Вычерпали из котла и сомлевших шурогаек. Эту рыбешку отложили в отдельную чашку, на любителей. Теперь Александр торжественно заложил в ушицу большие ломти нельмы. Ко времени этой церемонии уже вся бригада собралась у костра, и десять пар непохожих глаз в единодушном, роднящем предвкушении следили за короткопалыми сильными руками старшого. Осталось заправить варево луком, перцем, лавровым листом. Тройная уха, благоухая немыслимыми ароматами, засветилась золотой густотой в алюминиевых рыбацких чашках.

В тот день сделали еще одну тоню. Непривычный к такой работе, Борис вечером кое-как дотащился до сарая и бросился на свой матрац, отказавшись от ужина. И потянулись потом дни, похожие друг на друга тупой напряженностью всех ноющих мышц. Денисков механически вставал на рассвете, автоматически делал что прикажут, обедал и ужинал, подчиняясь инстинкту желудка, но все это как-то без души, бессознательно. Мозг его старательно исполнял лишь одну функцию — управлял движениями работающего тела. Так прошло две недели.

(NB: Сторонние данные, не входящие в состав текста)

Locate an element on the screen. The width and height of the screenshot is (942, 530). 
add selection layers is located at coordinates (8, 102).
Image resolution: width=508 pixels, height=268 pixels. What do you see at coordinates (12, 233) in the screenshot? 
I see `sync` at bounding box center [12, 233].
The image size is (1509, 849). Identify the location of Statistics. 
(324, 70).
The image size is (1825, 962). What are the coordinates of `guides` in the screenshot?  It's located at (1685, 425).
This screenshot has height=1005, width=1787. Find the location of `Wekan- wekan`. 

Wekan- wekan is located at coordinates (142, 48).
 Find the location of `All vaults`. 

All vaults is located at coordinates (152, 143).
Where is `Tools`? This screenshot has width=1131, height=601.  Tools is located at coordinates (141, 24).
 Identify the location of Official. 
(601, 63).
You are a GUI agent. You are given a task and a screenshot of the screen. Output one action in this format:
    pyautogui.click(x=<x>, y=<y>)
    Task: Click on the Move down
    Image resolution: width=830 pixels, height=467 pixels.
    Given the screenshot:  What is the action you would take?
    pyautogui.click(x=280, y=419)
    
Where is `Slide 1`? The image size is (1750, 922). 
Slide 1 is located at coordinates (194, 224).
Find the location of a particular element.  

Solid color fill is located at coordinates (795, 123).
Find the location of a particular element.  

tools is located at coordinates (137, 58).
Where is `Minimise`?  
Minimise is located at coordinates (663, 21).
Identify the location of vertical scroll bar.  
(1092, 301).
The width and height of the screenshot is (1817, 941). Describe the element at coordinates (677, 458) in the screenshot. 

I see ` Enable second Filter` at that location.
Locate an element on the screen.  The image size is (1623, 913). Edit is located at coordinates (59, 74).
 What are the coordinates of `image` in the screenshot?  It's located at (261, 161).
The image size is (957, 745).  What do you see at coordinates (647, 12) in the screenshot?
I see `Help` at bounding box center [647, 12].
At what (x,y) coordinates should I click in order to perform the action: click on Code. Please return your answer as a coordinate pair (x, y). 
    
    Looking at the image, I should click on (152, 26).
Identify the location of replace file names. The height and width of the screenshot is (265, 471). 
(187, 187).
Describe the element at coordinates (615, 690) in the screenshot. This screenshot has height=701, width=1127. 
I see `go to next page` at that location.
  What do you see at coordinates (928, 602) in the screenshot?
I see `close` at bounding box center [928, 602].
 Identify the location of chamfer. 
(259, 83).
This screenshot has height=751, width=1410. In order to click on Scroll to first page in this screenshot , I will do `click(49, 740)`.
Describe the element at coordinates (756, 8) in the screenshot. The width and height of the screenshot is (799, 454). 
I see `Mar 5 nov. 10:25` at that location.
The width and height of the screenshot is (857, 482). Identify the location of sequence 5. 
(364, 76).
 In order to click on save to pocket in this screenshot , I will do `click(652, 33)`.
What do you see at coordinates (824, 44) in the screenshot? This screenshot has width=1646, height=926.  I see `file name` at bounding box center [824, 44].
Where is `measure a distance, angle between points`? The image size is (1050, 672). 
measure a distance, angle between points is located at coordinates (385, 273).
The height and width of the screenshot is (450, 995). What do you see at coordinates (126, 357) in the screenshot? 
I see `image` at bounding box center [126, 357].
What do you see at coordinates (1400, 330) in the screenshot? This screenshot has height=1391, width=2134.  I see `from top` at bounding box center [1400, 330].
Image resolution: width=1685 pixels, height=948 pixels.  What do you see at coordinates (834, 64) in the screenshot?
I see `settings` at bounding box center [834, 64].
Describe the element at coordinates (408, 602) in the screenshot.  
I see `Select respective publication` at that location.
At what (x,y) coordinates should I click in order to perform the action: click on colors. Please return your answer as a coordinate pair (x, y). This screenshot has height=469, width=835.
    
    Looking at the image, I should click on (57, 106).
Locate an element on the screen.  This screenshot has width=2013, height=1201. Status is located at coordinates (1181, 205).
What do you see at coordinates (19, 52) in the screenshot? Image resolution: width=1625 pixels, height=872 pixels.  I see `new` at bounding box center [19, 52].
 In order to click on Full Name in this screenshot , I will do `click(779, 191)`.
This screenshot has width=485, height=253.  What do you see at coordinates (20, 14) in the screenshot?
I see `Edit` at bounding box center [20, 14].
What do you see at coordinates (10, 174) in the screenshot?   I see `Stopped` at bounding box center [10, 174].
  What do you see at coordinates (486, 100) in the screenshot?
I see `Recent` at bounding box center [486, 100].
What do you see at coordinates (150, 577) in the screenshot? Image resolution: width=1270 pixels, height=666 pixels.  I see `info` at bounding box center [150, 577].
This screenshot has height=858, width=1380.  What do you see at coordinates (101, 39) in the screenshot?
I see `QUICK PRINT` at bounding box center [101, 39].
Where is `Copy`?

А потом Борис ожил, прозрел, обострились его слух и обоняние, он снова стал воспринимать окружающий мир и себя начал ощущать в этом мире, на его обском немеренном просторе, значительной живой фигурой. Борис понял, что организм его втянулся в ритм тяжелой работы. Теперь и работалось ему легко, в охотку, а главное, исчезло чувство беспомощности. Он видел одобрительную поддержку товарищей и задним числом понял, как терпеливо несли они на своих плечах ту часть труда, которую он должен был, но не мог сперва вносить в бригадный котел. Прошло несколько дней, и Борис сделал еще одно маленькое, но важное для себя открытие: бригадир теперь держал его рядом не из опекунских соображений, а уже чувствуя постоянную необходимость в нем.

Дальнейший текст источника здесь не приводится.